The eight colts in the Everglades and those who will join some of them in this week's Flamingo are not the only Derby-bound horses who will make news in the next two months. Among those who still may get into the main act at Hialeah are Iron Ruler, a hard-driving winner just two days before the Everglades, and Salerno. At Santa Anita, T. V. Commercial made his first start of the winter last week and finished fourth. And California fans have been treated to some noteworthy performances by such runners as Dignitas, Don B., Dewan, Chris, Sharivari, Fiddle Isle, Alley Fighter, Prince Pablo, Royal Fols, Jig Time, Baffle, Page and Able.

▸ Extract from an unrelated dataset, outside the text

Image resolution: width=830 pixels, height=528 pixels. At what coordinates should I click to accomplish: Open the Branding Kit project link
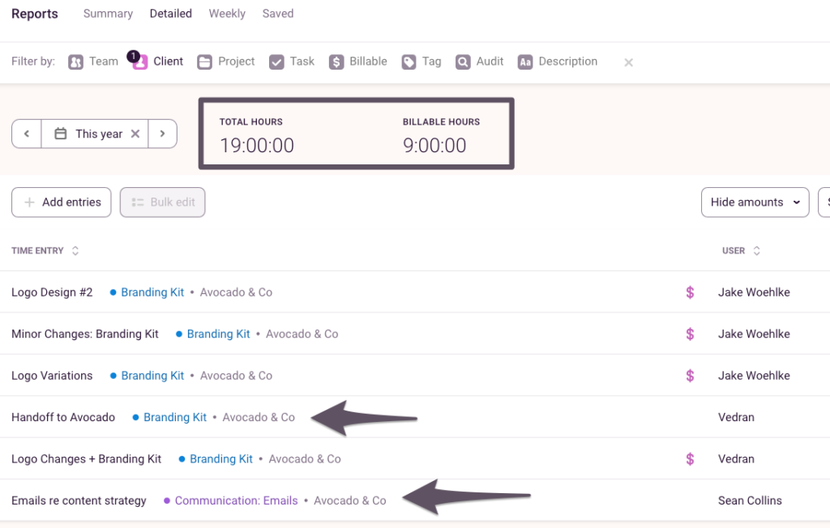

Meanwhile, back at the farm—the South Carolina training centers, that is—are two of last fall's best 2-year-olds. Captain's Gig, tied at second high weight in the Experimental at 123 pounds with Iron Ruler and Subpet, stepped on a nail in December, somewhat delaying his training and canceling a trip to Hialeah. But he is doing well now in preparation for a spring campaign at Keeneland before Churchill Downs. Bugged, the winner of the Garden State, is at Camden, S.C. and is also progressing satisfactorily. As undistinguished and mediocre as the 3-year-olds may be as a group, they should provide stirring competition. The absence to date of one truly outstanding colt practically insures this.